=== RECORDS FOR THE EXERCISE ===
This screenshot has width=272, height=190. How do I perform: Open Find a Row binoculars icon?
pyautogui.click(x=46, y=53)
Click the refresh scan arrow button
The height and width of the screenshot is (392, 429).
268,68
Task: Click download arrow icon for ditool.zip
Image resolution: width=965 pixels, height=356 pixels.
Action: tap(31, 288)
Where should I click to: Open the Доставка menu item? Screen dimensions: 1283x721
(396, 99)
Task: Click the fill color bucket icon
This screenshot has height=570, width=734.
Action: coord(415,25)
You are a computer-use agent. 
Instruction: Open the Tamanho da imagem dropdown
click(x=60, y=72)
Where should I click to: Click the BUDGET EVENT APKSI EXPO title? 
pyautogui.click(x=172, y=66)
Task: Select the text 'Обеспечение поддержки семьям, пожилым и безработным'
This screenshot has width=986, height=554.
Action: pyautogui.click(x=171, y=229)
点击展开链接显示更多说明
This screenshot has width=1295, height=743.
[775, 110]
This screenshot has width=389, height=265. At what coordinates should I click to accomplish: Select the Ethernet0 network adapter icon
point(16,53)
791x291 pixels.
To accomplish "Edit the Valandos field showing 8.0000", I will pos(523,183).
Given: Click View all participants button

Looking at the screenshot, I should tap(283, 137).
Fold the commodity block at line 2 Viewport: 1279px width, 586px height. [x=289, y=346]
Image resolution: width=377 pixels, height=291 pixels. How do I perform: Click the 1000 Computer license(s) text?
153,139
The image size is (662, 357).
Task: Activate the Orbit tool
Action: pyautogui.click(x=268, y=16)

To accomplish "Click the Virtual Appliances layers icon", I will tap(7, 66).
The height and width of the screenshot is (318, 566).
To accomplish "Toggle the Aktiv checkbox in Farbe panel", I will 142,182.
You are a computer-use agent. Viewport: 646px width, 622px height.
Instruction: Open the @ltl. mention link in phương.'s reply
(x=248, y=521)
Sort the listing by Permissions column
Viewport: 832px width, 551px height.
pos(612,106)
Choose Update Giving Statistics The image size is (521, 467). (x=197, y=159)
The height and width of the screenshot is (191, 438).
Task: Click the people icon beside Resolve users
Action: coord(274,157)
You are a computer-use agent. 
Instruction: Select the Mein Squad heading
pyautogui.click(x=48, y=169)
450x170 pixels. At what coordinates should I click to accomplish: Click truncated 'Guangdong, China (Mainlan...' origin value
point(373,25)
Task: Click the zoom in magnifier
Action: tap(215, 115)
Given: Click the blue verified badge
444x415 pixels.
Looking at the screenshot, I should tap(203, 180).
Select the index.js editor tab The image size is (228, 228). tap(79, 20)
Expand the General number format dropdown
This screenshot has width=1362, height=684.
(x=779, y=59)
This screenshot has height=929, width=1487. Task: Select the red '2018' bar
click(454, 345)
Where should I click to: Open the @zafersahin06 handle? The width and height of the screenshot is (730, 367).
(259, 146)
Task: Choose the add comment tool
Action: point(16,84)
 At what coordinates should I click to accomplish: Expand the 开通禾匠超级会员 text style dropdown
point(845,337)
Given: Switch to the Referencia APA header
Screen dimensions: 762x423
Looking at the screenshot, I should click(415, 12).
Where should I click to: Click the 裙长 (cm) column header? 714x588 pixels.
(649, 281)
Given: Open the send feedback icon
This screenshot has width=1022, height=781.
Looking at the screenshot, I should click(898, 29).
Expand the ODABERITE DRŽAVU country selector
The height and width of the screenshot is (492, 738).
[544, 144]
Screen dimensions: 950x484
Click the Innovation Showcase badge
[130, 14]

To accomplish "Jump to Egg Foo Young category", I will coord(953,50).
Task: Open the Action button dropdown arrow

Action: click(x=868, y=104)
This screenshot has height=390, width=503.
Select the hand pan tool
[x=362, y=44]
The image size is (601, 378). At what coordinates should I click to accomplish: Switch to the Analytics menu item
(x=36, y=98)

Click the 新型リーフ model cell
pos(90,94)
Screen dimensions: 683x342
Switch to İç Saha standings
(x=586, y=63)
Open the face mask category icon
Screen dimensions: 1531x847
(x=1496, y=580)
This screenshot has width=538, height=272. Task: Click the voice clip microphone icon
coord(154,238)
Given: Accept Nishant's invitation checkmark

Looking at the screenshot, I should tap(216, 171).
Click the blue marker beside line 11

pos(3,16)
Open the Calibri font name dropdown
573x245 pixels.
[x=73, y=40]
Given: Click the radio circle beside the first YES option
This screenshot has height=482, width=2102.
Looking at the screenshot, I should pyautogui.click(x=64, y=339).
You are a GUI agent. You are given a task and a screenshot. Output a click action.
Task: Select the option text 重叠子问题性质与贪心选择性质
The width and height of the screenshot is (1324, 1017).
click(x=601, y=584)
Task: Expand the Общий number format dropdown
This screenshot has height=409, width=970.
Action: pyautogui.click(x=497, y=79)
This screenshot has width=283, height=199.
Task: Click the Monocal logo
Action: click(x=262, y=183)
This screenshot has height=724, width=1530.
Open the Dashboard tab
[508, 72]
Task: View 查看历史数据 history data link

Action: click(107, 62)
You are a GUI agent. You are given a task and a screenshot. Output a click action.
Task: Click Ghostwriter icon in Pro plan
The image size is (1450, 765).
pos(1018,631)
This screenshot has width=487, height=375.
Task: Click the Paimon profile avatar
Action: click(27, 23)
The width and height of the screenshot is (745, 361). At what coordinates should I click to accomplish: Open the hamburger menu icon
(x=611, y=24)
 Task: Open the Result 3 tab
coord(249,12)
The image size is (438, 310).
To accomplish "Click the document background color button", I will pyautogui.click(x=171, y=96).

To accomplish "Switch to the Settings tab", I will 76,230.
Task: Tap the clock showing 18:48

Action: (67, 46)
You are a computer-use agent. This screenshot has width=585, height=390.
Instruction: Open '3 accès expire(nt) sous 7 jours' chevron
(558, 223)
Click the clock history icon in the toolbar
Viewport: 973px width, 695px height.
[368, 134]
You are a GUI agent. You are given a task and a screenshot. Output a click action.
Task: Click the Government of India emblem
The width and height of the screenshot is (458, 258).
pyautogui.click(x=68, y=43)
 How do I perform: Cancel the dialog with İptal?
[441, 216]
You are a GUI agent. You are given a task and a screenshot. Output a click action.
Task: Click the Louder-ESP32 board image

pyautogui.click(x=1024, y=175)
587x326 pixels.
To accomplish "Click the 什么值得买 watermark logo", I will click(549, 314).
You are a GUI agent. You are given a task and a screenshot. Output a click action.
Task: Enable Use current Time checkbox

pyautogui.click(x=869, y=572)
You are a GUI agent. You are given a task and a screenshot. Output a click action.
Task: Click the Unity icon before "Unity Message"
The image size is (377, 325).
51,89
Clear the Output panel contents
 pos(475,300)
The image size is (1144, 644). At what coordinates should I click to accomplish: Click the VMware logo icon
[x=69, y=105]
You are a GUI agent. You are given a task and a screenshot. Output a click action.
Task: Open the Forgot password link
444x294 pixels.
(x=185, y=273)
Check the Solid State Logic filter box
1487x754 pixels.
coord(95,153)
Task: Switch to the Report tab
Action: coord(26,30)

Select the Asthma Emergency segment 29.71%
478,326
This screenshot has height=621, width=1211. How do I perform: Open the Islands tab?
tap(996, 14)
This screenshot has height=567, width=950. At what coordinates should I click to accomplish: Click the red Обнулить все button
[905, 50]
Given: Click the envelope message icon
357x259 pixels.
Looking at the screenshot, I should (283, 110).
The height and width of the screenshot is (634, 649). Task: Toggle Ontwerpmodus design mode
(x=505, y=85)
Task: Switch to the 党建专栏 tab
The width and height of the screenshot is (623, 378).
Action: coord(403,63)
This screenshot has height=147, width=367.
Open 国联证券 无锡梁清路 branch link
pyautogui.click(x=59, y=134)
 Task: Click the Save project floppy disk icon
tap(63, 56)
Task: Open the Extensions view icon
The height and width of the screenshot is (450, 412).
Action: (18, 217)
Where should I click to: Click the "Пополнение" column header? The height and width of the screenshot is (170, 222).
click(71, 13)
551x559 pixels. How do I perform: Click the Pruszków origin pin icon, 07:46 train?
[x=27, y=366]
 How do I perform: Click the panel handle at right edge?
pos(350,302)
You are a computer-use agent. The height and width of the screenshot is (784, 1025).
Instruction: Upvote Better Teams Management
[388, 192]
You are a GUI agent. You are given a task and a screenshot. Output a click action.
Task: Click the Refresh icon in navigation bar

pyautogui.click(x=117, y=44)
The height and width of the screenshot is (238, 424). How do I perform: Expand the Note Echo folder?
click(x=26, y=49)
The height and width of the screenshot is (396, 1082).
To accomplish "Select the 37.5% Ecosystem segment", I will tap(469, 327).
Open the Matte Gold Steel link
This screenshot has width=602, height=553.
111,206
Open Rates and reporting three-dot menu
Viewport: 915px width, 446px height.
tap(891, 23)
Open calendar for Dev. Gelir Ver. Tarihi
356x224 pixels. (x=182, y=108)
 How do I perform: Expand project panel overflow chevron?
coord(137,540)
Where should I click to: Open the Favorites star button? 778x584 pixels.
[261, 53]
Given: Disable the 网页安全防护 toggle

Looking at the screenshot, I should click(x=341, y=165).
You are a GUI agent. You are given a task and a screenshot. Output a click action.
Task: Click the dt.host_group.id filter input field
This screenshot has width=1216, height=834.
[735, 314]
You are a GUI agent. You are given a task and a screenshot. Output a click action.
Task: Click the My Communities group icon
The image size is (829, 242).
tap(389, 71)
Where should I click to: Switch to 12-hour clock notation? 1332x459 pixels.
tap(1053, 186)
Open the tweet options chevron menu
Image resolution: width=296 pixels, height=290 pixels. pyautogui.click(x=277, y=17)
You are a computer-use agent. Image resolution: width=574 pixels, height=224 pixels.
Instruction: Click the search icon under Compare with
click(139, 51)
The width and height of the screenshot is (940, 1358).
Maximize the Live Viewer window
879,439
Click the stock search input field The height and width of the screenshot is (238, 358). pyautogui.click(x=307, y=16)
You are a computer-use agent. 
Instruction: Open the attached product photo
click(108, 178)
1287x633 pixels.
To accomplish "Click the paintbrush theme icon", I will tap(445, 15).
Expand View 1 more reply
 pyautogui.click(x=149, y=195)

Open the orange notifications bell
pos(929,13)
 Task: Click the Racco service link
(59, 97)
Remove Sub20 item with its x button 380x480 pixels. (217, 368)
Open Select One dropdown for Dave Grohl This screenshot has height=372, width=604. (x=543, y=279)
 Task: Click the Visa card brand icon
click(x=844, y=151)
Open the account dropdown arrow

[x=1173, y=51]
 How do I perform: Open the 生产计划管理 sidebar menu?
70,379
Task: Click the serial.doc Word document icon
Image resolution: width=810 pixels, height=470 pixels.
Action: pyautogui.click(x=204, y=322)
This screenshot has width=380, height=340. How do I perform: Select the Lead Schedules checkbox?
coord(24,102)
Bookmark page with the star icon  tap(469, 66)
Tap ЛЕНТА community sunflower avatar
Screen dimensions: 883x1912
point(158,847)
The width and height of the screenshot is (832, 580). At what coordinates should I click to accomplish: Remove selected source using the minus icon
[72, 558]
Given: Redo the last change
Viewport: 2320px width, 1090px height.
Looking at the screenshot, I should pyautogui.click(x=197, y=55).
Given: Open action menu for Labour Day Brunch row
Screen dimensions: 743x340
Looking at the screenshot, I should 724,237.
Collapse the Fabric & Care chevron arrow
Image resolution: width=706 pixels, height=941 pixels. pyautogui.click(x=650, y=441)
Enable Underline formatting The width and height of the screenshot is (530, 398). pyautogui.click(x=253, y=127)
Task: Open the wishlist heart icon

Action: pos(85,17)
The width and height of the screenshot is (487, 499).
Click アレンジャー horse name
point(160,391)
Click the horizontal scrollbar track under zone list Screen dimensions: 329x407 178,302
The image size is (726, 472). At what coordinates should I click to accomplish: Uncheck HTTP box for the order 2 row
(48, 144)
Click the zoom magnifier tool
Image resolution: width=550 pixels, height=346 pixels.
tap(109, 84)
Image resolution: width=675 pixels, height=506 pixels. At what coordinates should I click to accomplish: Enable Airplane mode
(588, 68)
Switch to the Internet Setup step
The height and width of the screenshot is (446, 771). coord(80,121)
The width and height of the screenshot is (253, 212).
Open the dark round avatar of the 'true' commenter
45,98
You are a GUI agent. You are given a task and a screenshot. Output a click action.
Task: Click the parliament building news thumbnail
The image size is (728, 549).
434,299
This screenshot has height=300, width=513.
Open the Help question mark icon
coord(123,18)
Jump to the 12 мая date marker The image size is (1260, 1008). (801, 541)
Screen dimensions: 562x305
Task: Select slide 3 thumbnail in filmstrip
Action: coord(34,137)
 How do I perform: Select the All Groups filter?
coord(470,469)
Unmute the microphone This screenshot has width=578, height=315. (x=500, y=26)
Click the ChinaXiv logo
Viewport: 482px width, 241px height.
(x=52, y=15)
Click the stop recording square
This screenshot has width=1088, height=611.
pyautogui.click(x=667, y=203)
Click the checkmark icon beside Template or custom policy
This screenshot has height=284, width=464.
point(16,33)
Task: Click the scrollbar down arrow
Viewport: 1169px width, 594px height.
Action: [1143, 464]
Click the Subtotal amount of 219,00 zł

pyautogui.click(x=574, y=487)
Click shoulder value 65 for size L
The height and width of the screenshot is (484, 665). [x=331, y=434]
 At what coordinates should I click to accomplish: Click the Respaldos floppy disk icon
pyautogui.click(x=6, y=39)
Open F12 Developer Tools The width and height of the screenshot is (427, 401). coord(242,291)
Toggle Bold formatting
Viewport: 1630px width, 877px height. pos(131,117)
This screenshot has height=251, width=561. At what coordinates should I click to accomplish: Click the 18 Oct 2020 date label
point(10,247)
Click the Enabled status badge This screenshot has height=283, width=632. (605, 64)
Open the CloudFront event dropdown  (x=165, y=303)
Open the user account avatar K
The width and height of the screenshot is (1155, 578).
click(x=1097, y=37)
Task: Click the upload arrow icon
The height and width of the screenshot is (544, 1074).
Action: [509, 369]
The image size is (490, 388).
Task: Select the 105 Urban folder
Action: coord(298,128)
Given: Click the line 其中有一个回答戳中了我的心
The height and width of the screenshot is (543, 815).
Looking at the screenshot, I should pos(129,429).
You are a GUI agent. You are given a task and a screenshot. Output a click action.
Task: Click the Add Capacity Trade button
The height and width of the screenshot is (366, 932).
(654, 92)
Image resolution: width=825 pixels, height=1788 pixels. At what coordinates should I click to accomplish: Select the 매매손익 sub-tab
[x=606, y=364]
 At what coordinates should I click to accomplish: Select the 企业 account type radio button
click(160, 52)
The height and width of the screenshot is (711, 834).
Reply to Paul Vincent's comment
===
= EXERCISE INSTRUCTIONS =
Your task is to show every line of the listing above containing "color".

= TASK ANSWER =
Task: Click the fill color bucket icon
To accomplish "Click the document background color button", I will pyautogui.click(x=171, y=96).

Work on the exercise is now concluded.